Monday, October 10, 2011

Kobe: Day Two

My first full day in Kobe was action packed. We started the day off on a rather somber note. We went to a The Earthquake Museum in the middle of the city. I didn't know much about the earthquake - I was in the 5th grade when it happened and can safely say that my major concerns in life were along the lines of not freezing to death in an Illinois winter.

    What I didn't know, I learned pretty fast. On January 17, 1995 at 0546 there was a 6.8 magnitude earthquake.  In about 20 seconds, it completely devastated the city and the lives of its citizens. Over 6,000 people lost their lives. Since I've grown up primarily on the East Coast, I'm not that familiar with earthquakes. Japan has a lot of them. Okinawa has had a few since I've been here. I've never actually felt one, but I don't ever really want to.

    There isn't any photography allowed in the actual museum and, for the sake of my blog, I really wish there were. The beginning of the tour starts with a movie that was completely in Japanese. While I didn't understand all the dialogue, the video footage was overwhelming. After the video, we toured through and were happily greeted by tour guides eager to practice their English. We walked through rooms of relics and personal stories - able to read them with the help of a translator. The second half of the museum was my favorite. It detailed Kobe's efforts to rebuild and repair. We watched demonstrations of securing buildings through better framework and how the city came together during it's time of need. It was a very humbling, very moving museum.

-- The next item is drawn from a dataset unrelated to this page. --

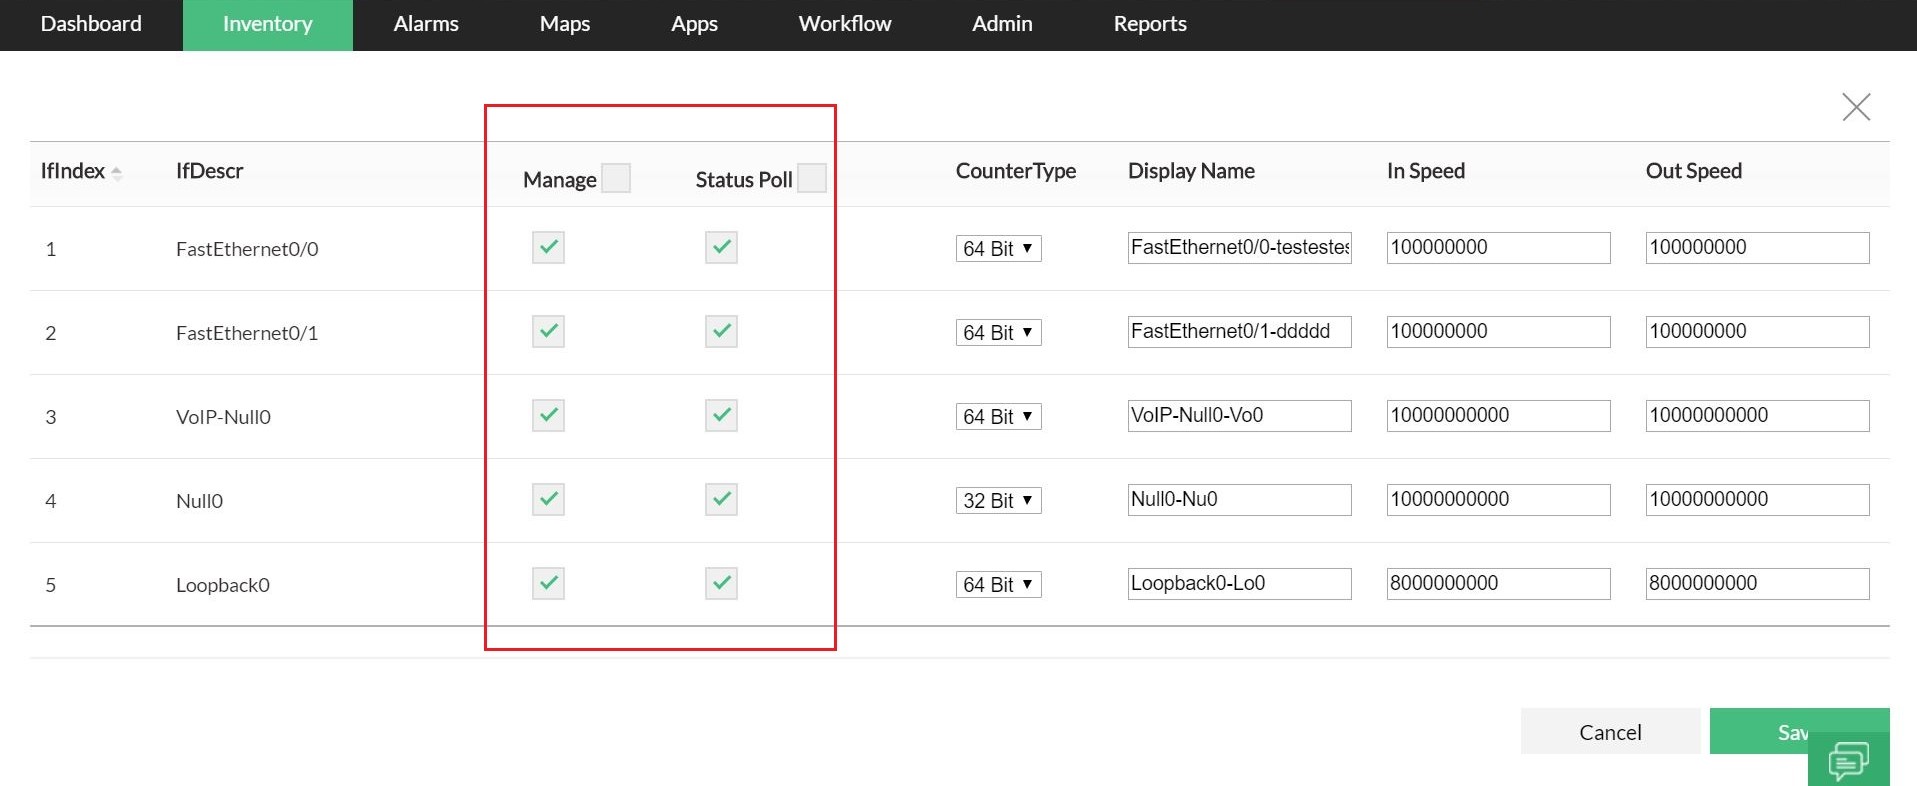Image resolution: width=1917 pixels, height=786 pixels.
Task: Open the live chat widget icon
Action: point(1848,762)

We took a few pictures of the outside of the museum:








Our next stop was Hakutsuru Sake Brewery Museum. You can't go to Japan and NOT have sake (Unless you're underage, I suppose.) and so it felt a little silly to be celebrating our anniversary, traveling through Japan, and NOT going to the Sake Brewery Museum.  It was fascinating to watch the steps involved in the making of sake and we did get free samples at the end! We ended up bringing a little sake home with us.







After the museum, we rested for a bit, enjoyed some dinner and then headed to the Port. The Port Tower was my favorite excursion. We rode the elevator up and enjoyed some AMAZING views of the city!




terrifying! 







 The Port is hopping at nighttime! It's beautiful and full of interesting new foods, people, and things to see. My all time favorite thing was the giraffes. For about 200 yen, I fufilled my lifelong dream of riding a giraffe off into the sunset (err...around the outdoor shopping center) and have picture proof. I could go on and on about my love of all things giraffe, but I'd probably sound a lot like this guy.




What does a dream come true look like, you ask?




After a long, eventful day, we were so excited to head back to our hotel. Here's a few photographs from our walk back:


Another giraffe on the way back to the hotel. Kobe, I dig it.







How can you not fall a little bit in love with Kobe?